SOURCE TEXT below:

One person was killed by Russian shelling in Sumy Oblast.

Belarusian President Alexander Lukashenko claimed that a group of Ukrainian and Belarusian saboteurs were caught with explosives on the border with Ukraine as part of plans to commit acts of sabotage in Russia and Belarus.

President Zelenskyy arrived in Germany to sign a bilateral security deal with the German government. The German government announced that it would give €7.1bn of military aid to Ukraine in 2024. Along with a separate €1.13bn aid package. Which included 100 IRIS-T missiles, a SykNex air defence unit, 18 howitzers and 18 self propelled howitzers. Later in the day, Zelenskyy signed a 10-year bilateral security deal with President Macron in France that would provide Ukraine with "3 billion euros ($3.2 billion)" of aid in 2024.

Germany delivered 3,990 155 mm shells, 18 armored personnel carriers, three Wisent demining tanks, 62 reconnaissance drones, a Dachs engineering vehicle, nine mine-clearing plows, four border guard vehicles, and 500 LED lights and IT equipment to Ukraine.

===17 February===

School in Sloviansk after missile strike on 17 February

Ukrainian commander-in-chief Oleksandr Syrskyi announced the withdrawal of Ukrainian forces from Avdiivka to prevent encirclement by the Russian army. The city fell to Russian forces later in the day, with pockets of resistance remaining in the Avdiivka Coke Plant. Between 500 and 1000 Ukrainian soldiers are believed to have been captured or gone missing in the withdrawal.
Russian forces were also storming Robotyne, according to the ISW. Ukraine claimed to have defeated a Russian offensive in Zaporizhzhia Oblast, killing 70 Russian soldiers and injuring 80 as well as destroying 18 pieces of equipment, including three tanks.

The Ukrainian Air Force claimed to have shot down two Russian Su-34s and a Su-35 fighter jet over eastern Ukraine.

Five people were killed by Russian attacks in Kherson, Kharkiv, Donetsk and Sumy Oblasts.

In Russia, officials claimed that 14 drones were shot down over Belgorod, Kaluga, Bryansk, and Voronezh Oblasts.

In Moldova, border police reported it had found fragments of a Russian drone near the village of Etulia Nouă.

Rheinmetall signed a joint venture to open a factory in Ukraine that would produce hundreds of thousands of 155mm calibre bullets annually. Czech President Petr Pavel said that his country could supply Ukraine with "half a million 155 mm and 300,000 122 mm shells" within weeks if funding is found.

===18 February===
Ukrainian air defences shot down a Russian Su-34 fighter-bomber. Twelve Russian drones and a Kh-59 cruise missile were also destroyed overnight.

Ukraine opened an investigation after video emerged of Russian forces summarily executing eight POWs in Avdiivka and Vesele, Donetsk Oblast. Another investigation was opened after video emerged subsequently emerged of three Ukrainian POWs allegedly being shot near Robotyne.

Russian hackers launched cyberattacks on several Ukrainian media outlets, with Ukrainska Pravda reporting that its account was used to spread misinformation regarding the Ukrainian military.

End of SOURCE TEXT.
MATERIAL SHOWN below:

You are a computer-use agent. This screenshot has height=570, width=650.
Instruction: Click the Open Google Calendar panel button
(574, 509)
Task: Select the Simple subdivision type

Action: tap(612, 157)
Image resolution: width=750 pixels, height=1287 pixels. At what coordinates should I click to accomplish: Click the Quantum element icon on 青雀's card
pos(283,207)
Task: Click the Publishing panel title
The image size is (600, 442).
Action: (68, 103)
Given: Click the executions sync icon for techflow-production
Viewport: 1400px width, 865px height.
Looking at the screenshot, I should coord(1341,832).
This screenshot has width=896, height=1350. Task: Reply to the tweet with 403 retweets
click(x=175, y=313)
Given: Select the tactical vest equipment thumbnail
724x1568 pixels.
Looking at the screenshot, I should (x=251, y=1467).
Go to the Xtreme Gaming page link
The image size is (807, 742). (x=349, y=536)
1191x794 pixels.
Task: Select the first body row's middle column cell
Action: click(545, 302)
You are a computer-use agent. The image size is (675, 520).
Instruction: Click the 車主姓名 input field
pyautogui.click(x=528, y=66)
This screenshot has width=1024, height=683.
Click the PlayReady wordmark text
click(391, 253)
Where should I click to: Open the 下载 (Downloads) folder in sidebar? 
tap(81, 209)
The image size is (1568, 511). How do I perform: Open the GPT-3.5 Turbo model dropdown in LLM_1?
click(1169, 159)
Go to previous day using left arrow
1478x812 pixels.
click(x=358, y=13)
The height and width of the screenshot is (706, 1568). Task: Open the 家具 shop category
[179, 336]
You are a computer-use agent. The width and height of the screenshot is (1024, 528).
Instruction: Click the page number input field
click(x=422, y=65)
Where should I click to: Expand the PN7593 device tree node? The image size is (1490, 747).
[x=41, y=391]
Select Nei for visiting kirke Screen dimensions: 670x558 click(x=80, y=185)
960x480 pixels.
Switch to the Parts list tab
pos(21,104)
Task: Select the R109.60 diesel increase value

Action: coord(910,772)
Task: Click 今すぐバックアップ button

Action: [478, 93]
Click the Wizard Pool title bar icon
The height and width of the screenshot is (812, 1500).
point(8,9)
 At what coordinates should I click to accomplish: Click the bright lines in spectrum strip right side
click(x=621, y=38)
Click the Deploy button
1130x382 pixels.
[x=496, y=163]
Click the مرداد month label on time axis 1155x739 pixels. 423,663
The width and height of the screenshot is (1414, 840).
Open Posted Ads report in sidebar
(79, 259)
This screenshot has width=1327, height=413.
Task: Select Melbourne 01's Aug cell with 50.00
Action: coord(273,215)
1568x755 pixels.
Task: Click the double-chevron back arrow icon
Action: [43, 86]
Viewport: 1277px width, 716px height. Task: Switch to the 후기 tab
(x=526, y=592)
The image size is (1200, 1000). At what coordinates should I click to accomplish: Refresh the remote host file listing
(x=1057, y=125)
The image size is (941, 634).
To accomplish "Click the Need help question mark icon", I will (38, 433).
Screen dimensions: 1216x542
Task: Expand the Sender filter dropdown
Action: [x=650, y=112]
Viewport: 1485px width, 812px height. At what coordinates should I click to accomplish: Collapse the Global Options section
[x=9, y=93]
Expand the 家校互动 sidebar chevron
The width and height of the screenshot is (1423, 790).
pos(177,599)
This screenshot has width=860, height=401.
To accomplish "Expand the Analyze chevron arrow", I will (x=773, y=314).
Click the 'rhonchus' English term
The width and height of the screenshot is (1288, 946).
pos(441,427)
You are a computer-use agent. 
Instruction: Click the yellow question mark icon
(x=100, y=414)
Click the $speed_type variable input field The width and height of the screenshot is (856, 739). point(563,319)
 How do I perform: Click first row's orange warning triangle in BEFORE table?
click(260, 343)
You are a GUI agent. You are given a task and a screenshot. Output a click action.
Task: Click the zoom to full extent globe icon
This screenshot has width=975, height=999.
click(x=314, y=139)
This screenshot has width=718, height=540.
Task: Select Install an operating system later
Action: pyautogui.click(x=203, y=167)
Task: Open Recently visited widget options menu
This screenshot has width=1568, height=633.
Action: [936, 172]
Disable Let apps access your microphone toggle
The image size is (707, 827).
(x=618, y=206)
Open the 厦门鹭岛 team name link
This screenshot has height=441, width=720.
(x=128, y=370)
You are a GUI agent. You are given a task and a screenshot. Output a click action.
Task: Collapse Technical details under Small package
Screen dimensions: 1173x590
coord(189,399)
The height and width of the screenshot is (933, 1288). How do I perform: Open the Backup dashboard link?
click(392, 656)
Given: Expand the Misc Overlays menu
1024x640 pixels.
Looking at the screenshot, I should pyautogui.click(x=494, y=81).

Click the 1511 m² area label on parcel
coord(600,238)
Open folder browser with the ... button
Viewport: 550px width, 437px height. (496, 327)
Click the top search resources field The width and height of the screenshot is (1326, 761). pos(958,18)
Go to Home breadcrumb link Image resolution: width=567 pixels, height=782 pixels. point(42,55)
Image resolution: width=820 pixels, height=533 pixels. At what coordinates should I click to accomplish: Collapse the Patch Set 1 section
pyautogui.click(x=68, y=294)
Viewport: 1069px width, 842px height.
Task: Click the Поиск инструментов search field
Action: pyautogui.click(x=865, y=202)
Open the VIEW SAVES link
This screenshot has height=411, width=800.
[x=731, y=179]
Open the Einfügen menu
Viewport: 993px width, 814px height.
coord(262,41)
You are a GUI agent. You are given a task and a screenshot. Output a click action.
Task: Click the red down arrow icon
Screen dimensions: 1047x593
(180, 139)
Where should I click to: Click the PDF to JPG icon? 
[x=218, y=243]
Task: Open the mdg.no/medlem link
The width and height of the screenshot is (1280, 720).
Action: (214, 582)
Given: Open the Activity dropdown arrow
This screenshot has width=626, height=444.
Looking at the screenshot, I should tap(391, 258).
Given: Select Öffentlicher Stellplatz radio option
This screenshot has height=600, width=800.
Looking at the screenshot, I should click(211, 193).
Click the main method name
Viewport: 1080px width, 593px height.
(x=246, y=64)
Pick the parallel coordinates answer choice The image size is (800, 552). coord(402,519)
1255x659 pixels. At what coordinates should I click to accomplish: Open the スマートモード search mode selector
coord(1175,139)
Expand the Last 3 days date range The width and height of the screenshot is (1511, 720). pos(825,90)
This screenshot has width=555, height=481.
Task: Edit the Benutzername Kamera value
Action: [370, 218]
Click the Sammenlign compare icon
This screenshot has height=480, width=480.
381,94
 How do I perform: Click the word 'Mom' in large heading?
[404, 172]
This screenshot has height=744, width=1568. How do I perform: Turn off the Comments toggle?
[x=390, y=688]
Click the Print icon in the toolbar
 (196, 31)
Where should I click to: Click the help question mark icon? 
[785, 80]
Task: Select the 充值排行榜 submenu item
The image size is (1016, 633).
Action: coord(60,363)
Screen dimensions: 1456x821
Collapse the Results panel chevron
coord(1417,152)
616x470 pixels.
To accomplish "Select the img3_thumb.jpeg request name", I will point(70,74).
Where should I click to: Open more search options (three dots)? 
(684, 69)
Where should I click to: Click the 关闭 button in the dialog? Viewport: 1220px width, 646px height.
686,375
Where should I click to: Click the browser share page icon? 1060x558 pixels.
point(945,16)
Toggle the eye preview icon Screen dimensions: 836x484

End of MATERIAL SHOWN.

REQUIRED ACTION
Write the next part of the Russia–Ukraine war timeline, continuing after its final entry about the cyberattacks on Ukrainian media outlets. The data is separate material with no connection to the war timeline.

RESULT BELOW
Danish Prime Minister Mette Frederiksen announced that her country would donate its entire artillery ammunition stockpile to Ukraine. The US government said it was transferring $500,000 in seized Russian funds to Ukraine via Estonia.

===19 February===
Ukraine claimed that its air defences shot down two Russian fighter jets: an Su-34 and an Su-35S.

Zelenskyy visited Ukrainian positions in Kupiansk.

Canada pledged 800 SkyRanger R70 multi-mission drones to Ukraine.

Russian forces in Novoazovsk, occupied Donetsk Oblast, brought down a suspected Banshee drone using electronic warfare systems.

===20 February===

Destroyed house in Nova Sloboda

Ukraine claimed that at least 60-68 Russian soldiers and were killed and 300 were wounded in a HIMARS strike on a training ground near Trudivske, occupied Donetsk Oblast. Two "sub-units", the 4th and 6th companies, numbering between 80 and 120 soldiers each, were reportedly "cut down".

Russia claimed that it had pushed out Ukrainian forces from their bridgehead across the Dnipro River in Krynky, Kherson Oblast. The Ukrainian military denied the claims. Five people were killed by Russian shelling in Nova Sloboda, Sumy Oblast. Two people were killed in a Russian drone strike in Kupiansk.

Sweden announced a 7.1-billion kronor ($682 million)-military aid package to Ukraine.

===21 February===

Residential building in Kherson, shelled on 21 February

According to the commander of the Ukrainian Air Force, Mykola Oleshchuk, a Russian Su-34 fighter jet was shot down.

The SBU arrested a resident of Kharkiv on suspicion of aiding a Russian missile strike in the city in 23 January.

Zelenskyy signed a law allowing foreign nationals to serve in the National Guard of Ukraine.

===22 February===

Police delivers water and food to citizens of destroyed Vuhledar

The Ukrainian military claimed that it had killed around 60 Russian soldiers in an artillery strike on a training ground near Podo-Kalynivka, Kherson Oblast.

Russia claimed to have taken the village of Pobieda, five kilometers west of Donetsk.

One person was killed by Russian shelling in Kherson Oblast. One person was killed in a separate attack in Donetsk Oblast.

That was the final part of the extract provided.